As Formigas
Por: Juninhoojrs • 15/5/2018 • Dissertação • 1.061 Palavras (5 Páginas) • 213 Visualizações
Você já brincou de matar formigas?
Acordei numa manha e estava escovando os dentes enquanto repassava alguns pensamentos, cedendo a uma checagem perfeccionista. Minha mente trouxe-me algo que fica oculto em minhas memórias, mas que eventualmente é trazido a tona. Algo doloroso. Como todos nós que temos em nosso passado coisas que nos chateiam profundamente e a simples lembrança é suficiente para causar um mal estar.
Esse meu “algo doloroso” diz respeito a um cão (vira-lata) que eu tive durante 13 ou 14 anos, não lembro exatamente. O nome dele era Maradona. Meu pai o pegou, pequenininho, em um beco próximo a uma caixa d'água e o trouxe para casa, dentro de uma sacola com bananas que havia acabado de comprar em um supermercado próximo. Eu devia ter 7 anos, e lembro da alegria de chegar da escola e ver aquela criaturinha branca com manchas pretas se coçando em cima de uma cadeira.
Maradona morreu em 2015, devido a um câncer que se alastrou. Depois de sua morte, comecei a sentir culpa por momentos, durante esses 13 ou 14 anos de convivência, no qual negligenciei ele. Não pense mal, Maradona foi um cachorro muito bem tratado, a sua longevidade fala por si só. Porem houve momentos específicos em que ele foi negligenciado por mim e por minha família. O que mais dói é presumir a solidão dele. Havia um terraço atrás da minha casa, um espaço grande, onde ele ficava. Passou a maioria dos seus dias ali, sendo solto apenas na parte da noite para o terraço da frente. Apesar de espaçoso, eu imagino que em muitas circunstâncias aquele terreno tenha se tornado pequeno para ele, devido ao tempo que passava sozinho.

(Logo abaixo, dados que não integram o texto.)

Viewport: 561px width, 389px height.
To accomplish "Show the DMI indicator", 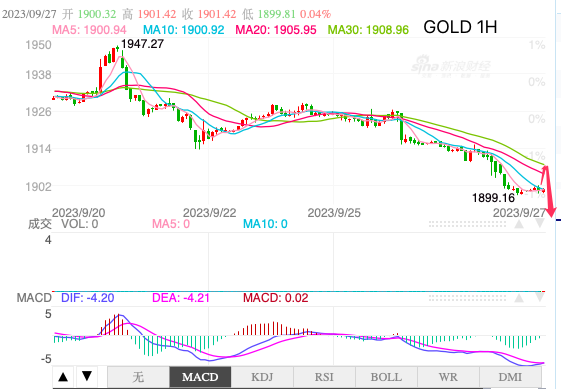I will 510,377.
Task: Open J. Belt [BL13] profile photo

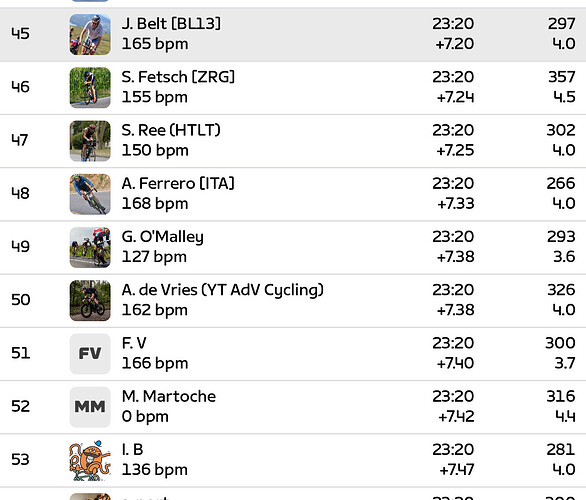Action: coord(90,34)
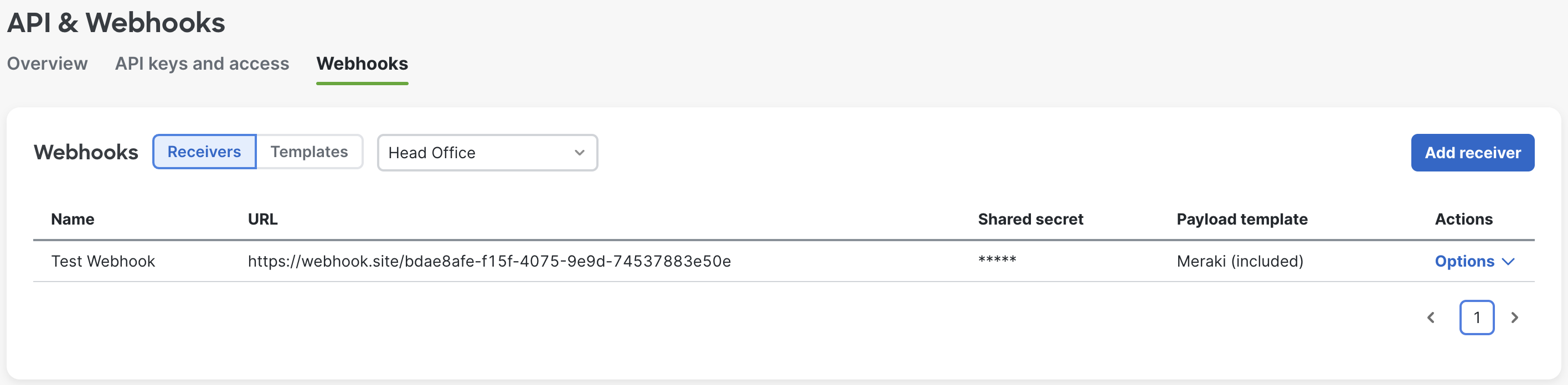Open the Head Office network dropdown

[486, 153]
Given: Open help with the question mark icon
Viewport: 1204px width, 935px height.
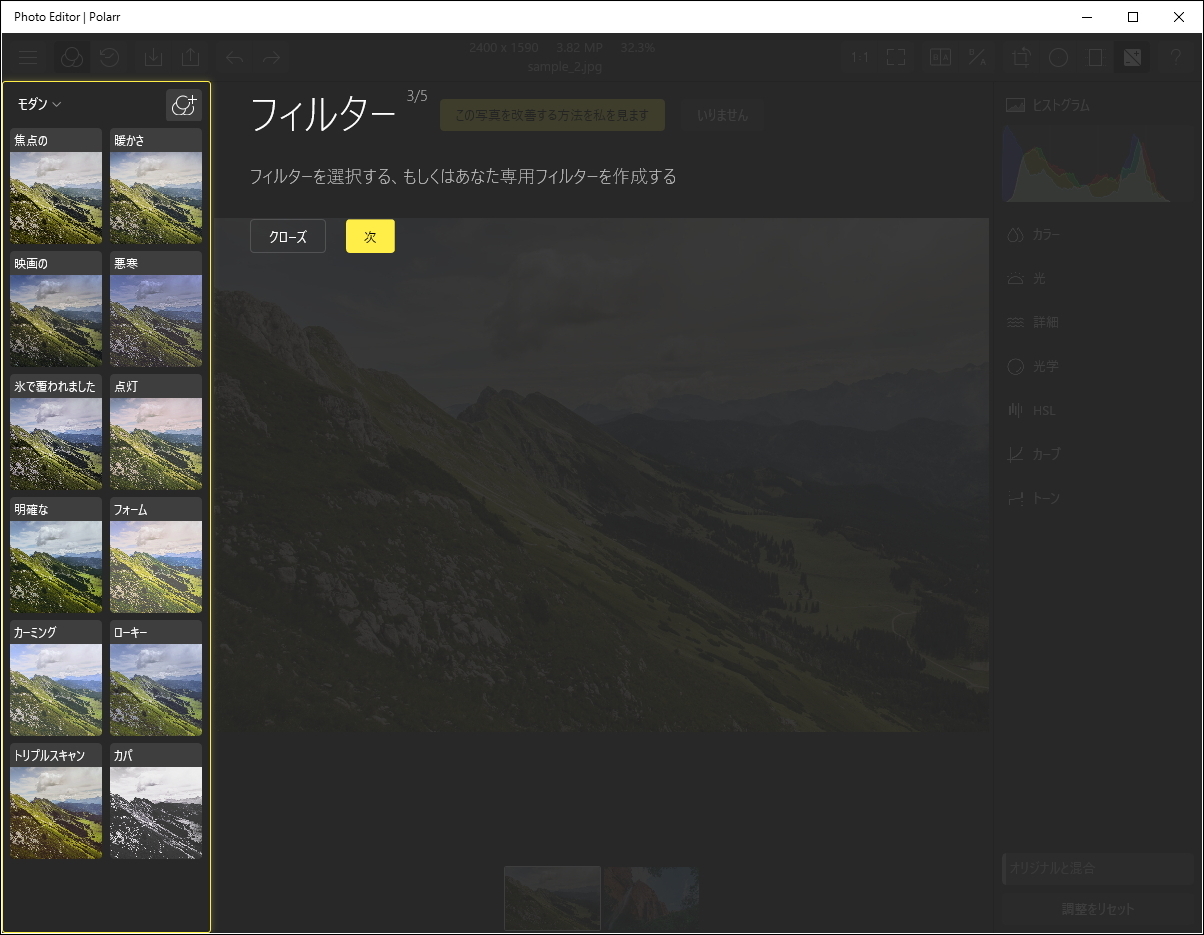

Outras vezes, que penso esperançosamente terem se tratado de poucas, esquecemos de banhar, colocar comida duas vezes por dia, e até limpar seu terraço de excrementos. Novamente, isso nunca foi feito com intencionalidade, já que eu e minha família sempre fomos apaixonados por animais. Mas como seres humanos – erramos e agimos mal – em um mundo onde a profusão de preocupações e correrias, também influi. O conforto é saber que sempre que percebíamos nossos erros em relação ao cachorro, tomávamos providências para saná-los.
Orando sobre o assunto, pedindo perdão, considerei algumas relações entre a Lei de Deus e a Lei dos Homens. Tenho a plena certeza de que o senhor Jesus perdoa os nossos pecados e nos purifica de toda injustiça quando nos arrependemos (1 João 1:9). Somos então encorajados a seguir em frente (2 Cor 5:17; Fp 3: 13-14). Isso nada tem a ver, graças a Deus, com sentirmos que estamos perdoados, é algo externo, que não necessita da nossa instável percepção, antes, está nas promessas daquele em que não há mudança nem sombra de mudança. Porém, creio que há alguns pecados em que a presença de cristo é vista através do cumprimento da justiça humana além da confissão perante Deus. Por exemplo, se um assassino um dia se converte, nunca tendo sido pego por crimes do passado, ele tem a obrigação de ir na delegacia se entregar e cumprir a pena relativa ao seu país. Deve pagar por seus crimes e acertar, se possível, todas as pontas soltas em sua vida e na vida das pessoas que atingiu. Nesse sentido, considerei Maradona.
No Brasil, o artigo 32 da lei 9605/98 versa o seguinte: “Praticar ato de abuso, maus-tratos, ferir ou mutilar animais silvestres, domésticos ou domesticados, nativos ou exóticos: pena detenção, de três meses a um ano…”. Deveria eu, além de pedir perdão ao Senhor, ir na delegacia e falar que por muitas vezes maltratei meu cão negligenciando cuidados a ele? Segui com as dúvidas permeadas de obsessão. Nesse caso, não podendo simplesmente ignorá-las, antes tentei, como requerido nos confrontos com as obsessões, analisá-las quanto sua racionalidade ou irracionalidade. Foi ai que me ocorreu a questão que deu título a este texto e a ideia de escrevê-lo para me ajudar a pensar.